I suggest a single initialize function with a flag that says whether they want compress or decompress. Also, I'd make the initialization protect against a second call. If you don't you will leak native memory.

You might also consider making these internal. State is a struct, so have the default object be "uninitialized" then have the state initialize itself on first use. That makes the developer have to so less work and won't get it wrong.

The problem is that in encoder mode developer also may want to set quality and window size, in this case He needs to have a state before first call. Possible solution is add another Compress method with quality and window size, but it doesn't look obvious for user to call one method at first iteration and other on next iterations, does it?

shiftylogic · 2017-06-22T17:40:03Z

src/System.IO.Compression.Brotli/System/IO/Compression/BrotliStream.cs

-                _encoder = new Encoder();
-                _encoder.SetQuality();
-                _encoder.SetWindow();
+                _state.InitializeEncoder();


In the stream case, I would say that an exception bubbling up is probably a good thing, unless you plan on wrapping and re-throwing.

shiftylogic · 2017-06-22T17:40:45Z

src/System.IO.Compression.Brotli/System/IO/Compression/BrotliStream.cs

+            if (BrotliNative.BrotliEncoderIsFinished(_state.BrotliNativeState)) return;
+            _nextInput = new byte[0];
+            _availableInput = 0;
+            TransformationStatus ts = TransformationStatus.DestinationTooSmall;


Rename ts to something more meaningful. Even "status" would be better.

renamed to flushStatus

shiftylogic · 2017-06-22T17:43:45Z

src/System.IO.Compression.Brotli/System/IO/Compression/BrotliStream.cs

+            }
+            else
+            {
+                throw new UnauthorizedAccessException();


That exception is used for security checks. It is not appropriate here.

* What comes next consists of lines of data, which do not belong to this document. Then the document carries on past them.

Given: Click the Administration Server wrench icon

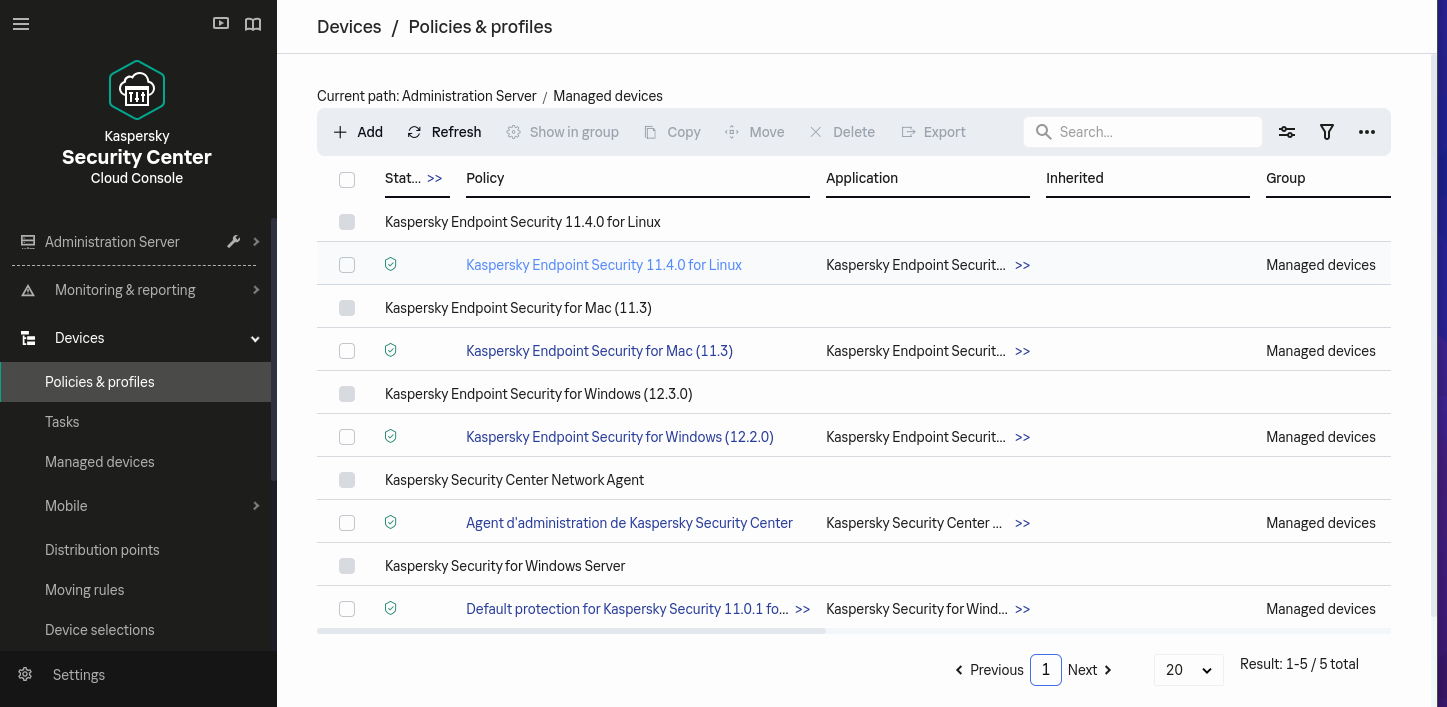Looking at the screenshot, I should point(234,242).
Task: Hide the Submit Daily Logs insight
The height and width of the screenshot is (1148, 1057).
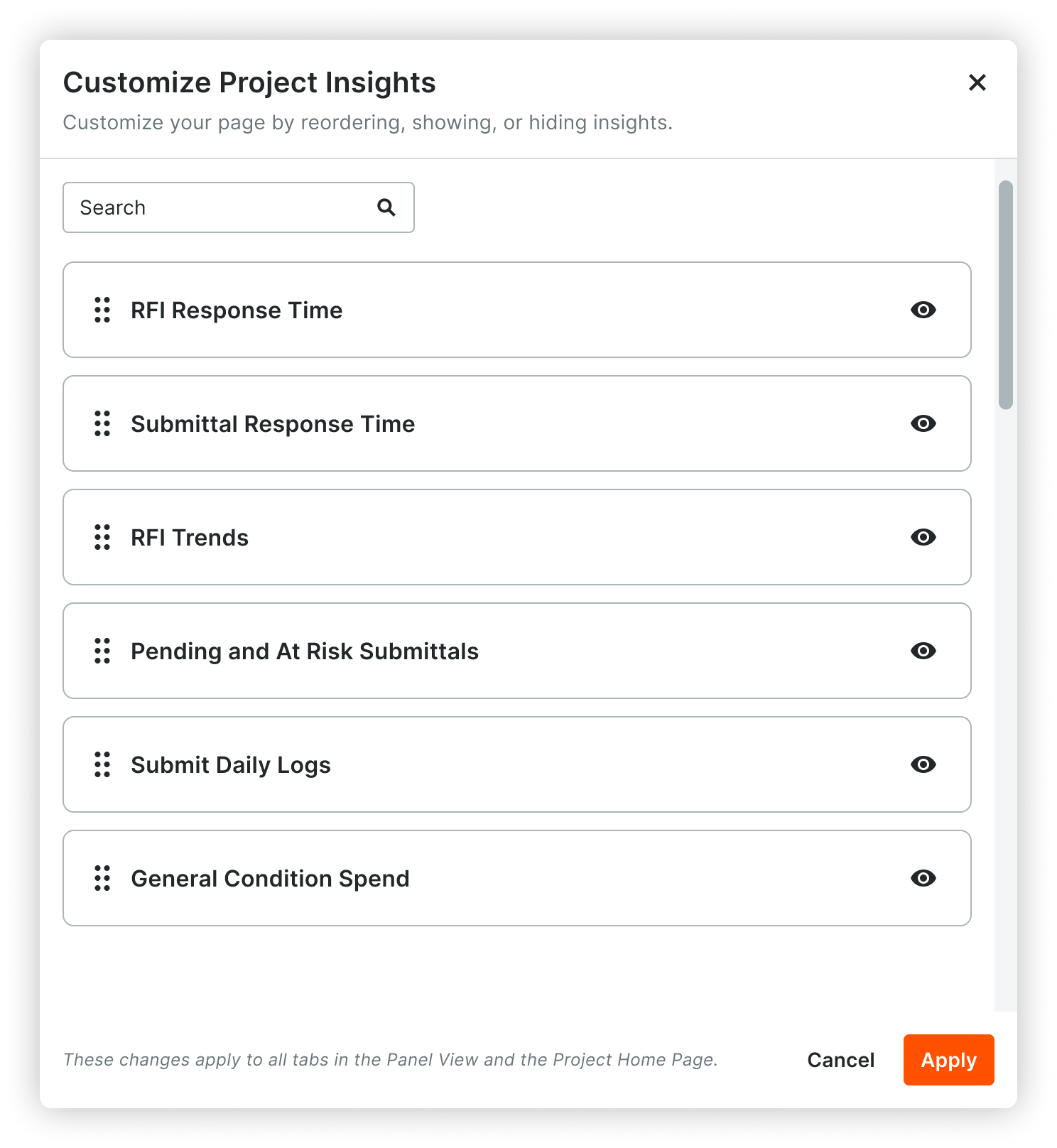Action: [923, 764]
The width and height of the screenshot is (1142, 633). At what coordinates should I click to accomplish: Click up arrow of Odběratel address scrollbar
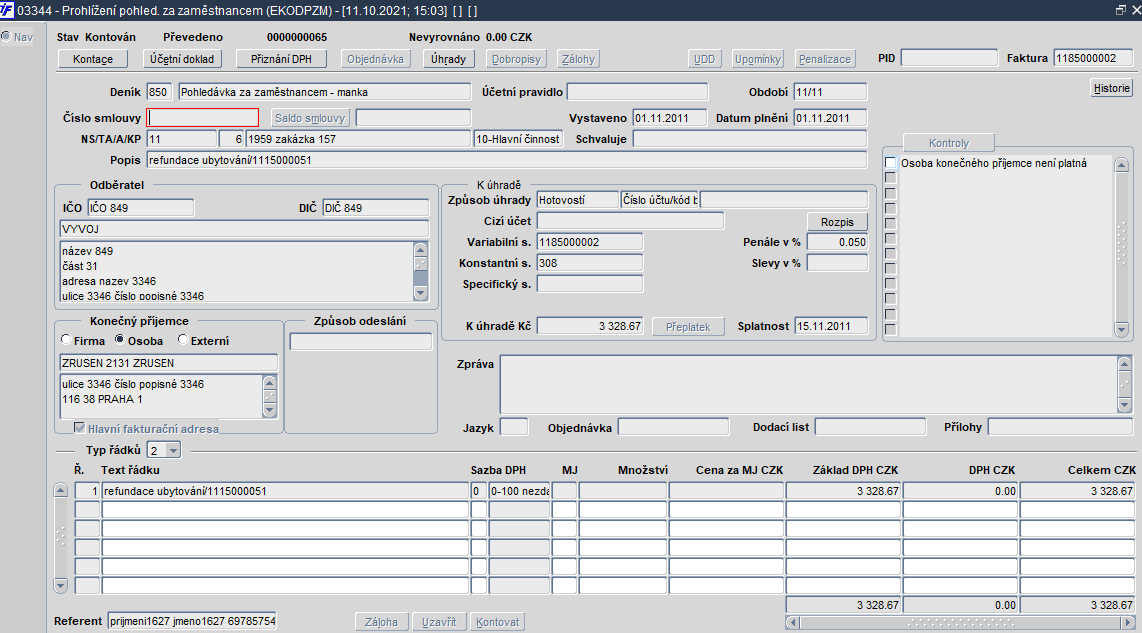point(420,250)
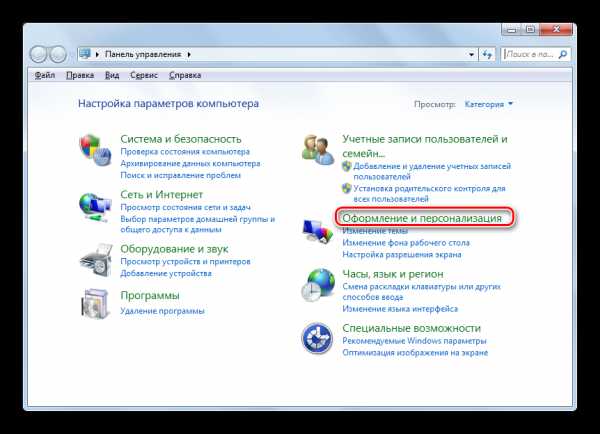Open the Часы, язык и регион clock icon
Screen dimensions: 600x434
coord(318,285)
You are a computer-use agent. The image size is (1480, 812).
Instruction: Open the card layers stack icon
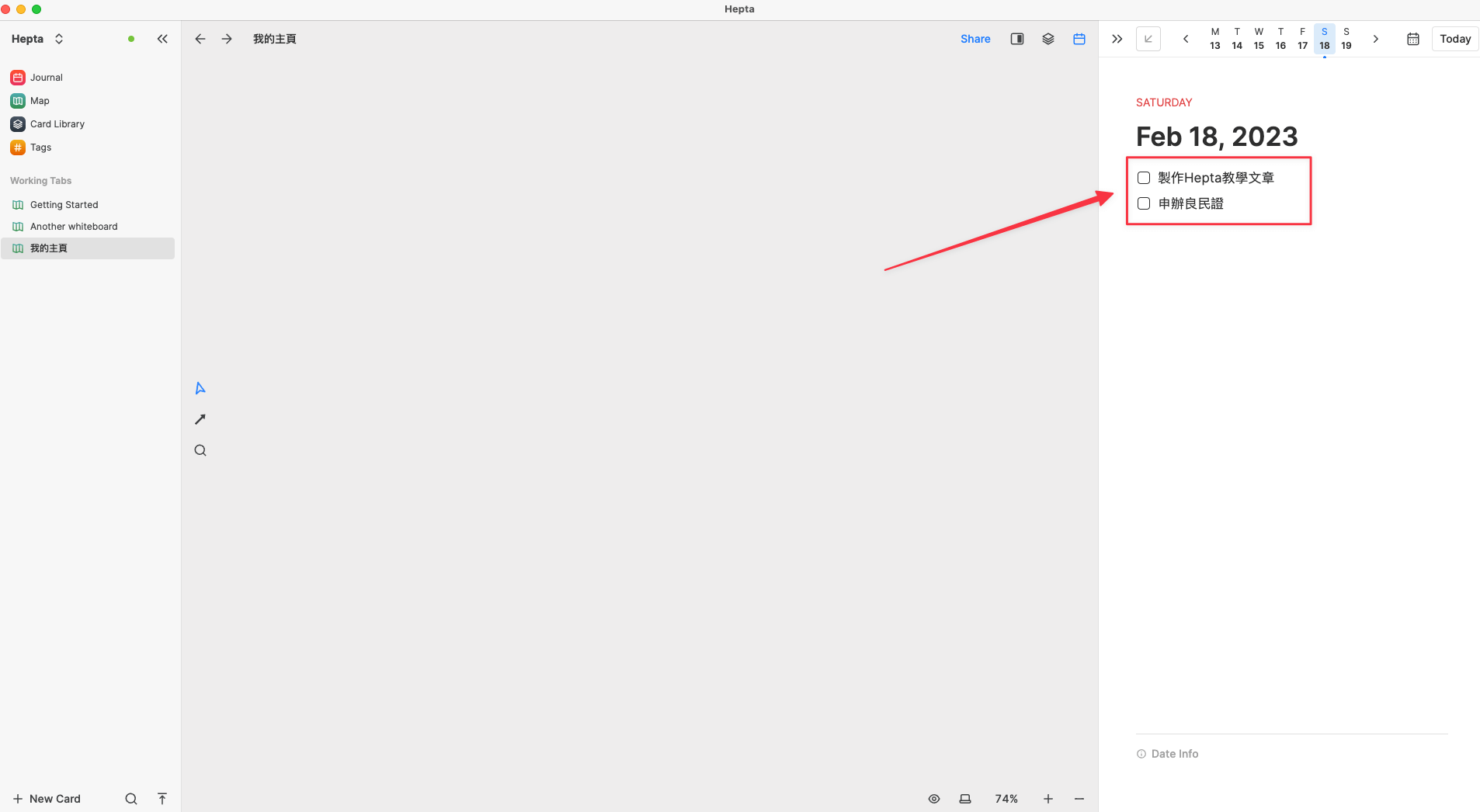pos(1048,39)
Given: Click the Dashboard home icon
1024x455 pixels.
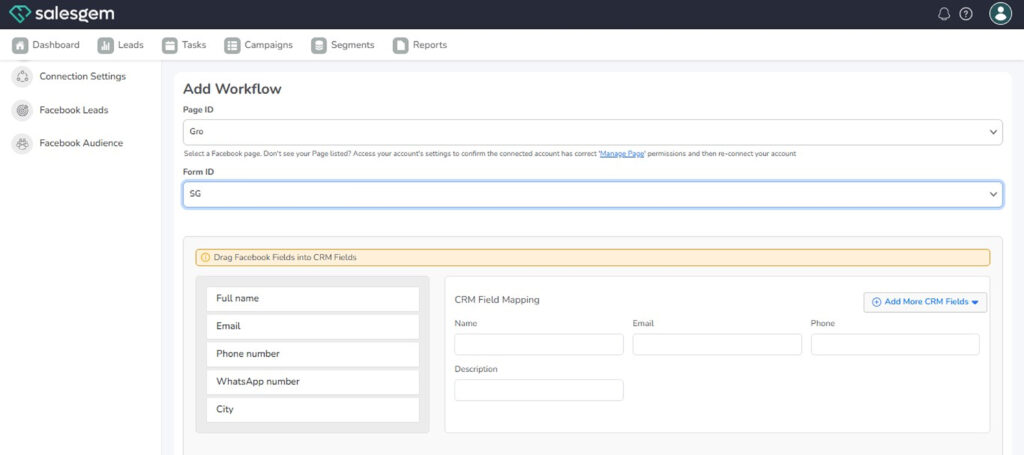Looking at the screenshot, I should tap(20, 45).
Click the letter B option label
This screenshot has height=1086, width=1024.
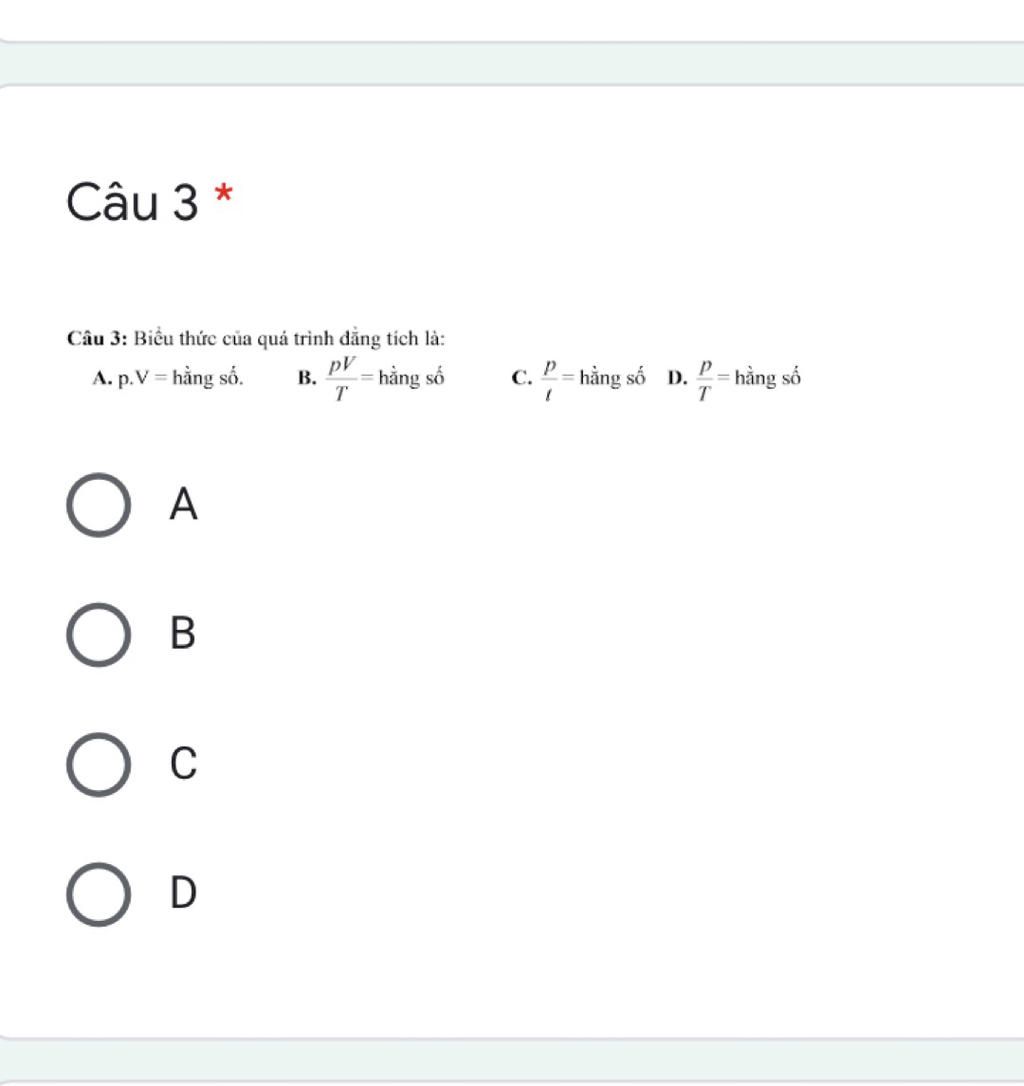tap(183, 633)
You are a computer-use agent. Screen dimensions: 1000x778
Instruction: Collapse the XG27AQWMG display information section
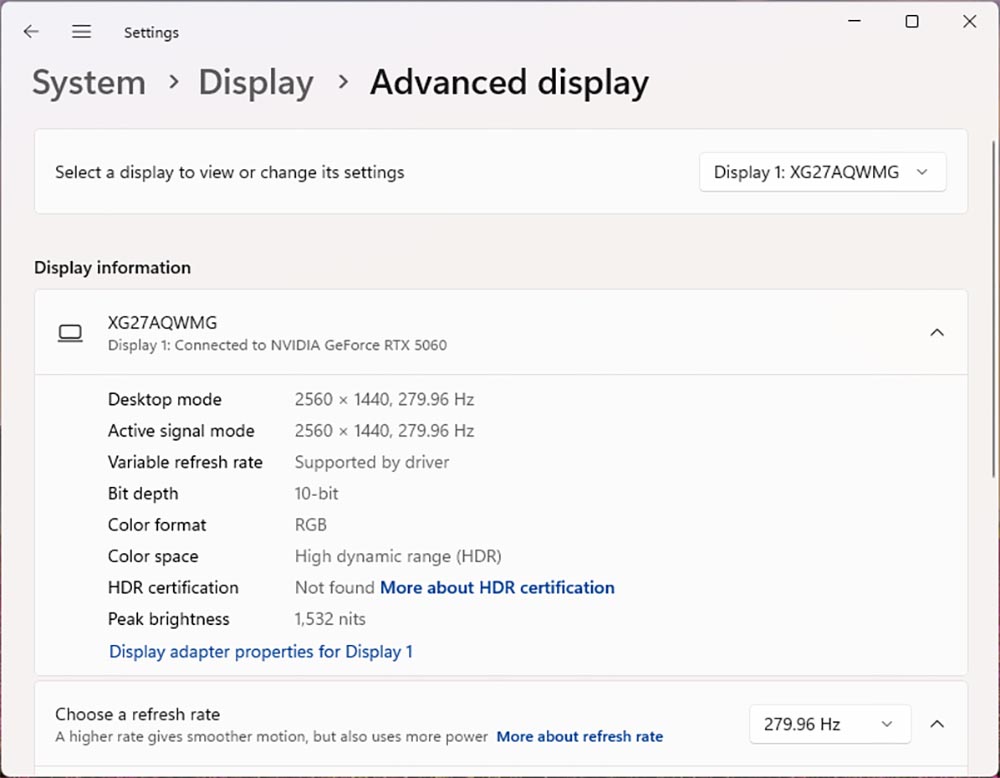pyautogui.click(x=937, y=333)
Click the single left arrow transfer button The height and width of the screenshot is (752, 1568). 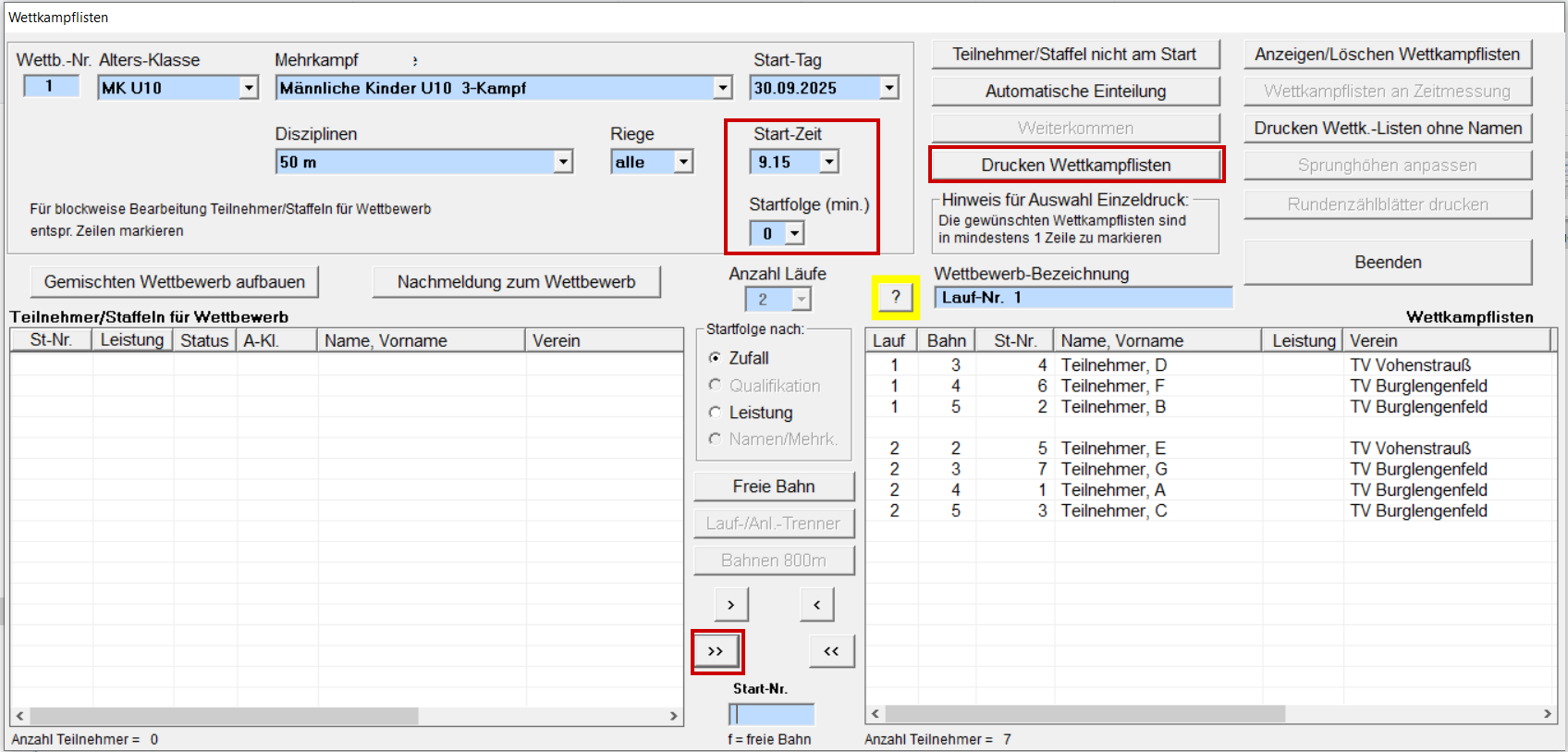[816, 605]
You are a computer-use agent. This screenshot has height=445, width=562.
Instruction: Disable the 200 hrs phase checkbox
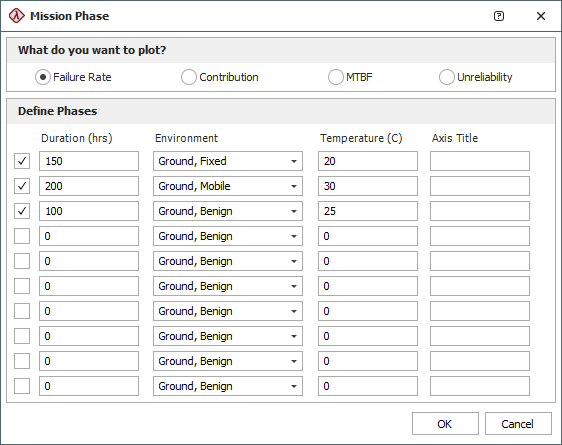(x=22, y=186)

shiftylogic · 2017-06-22T17:48:18Z

src/System.IO.Compression.Brotli/System/IO/Compression/BrotliStream.cs

                }
                copyLen = bytesRemain > _bufferSize ? _bufferSize : bytesRemain;
-                Marshal.Copy(buffer, currentOffset, _bufferInput, copyLen);
+                byte[] bufferInput = new byte[copyLen];


Why is this extra buffer allocation and copy necessary? If you are going to need an extra buffer on each write call, you might want to rent a buffer from a pool, have your own buffer that you re-use, or use a stack buffer (if it isn't too large).

Not necessary It is temporary. What the problem is that signature of Compress takes out parameter (consumed) and input is exactly as source size. I can change consumed to ref parameter, but it is inconsistent with other Encode/Decode methods, which using Span.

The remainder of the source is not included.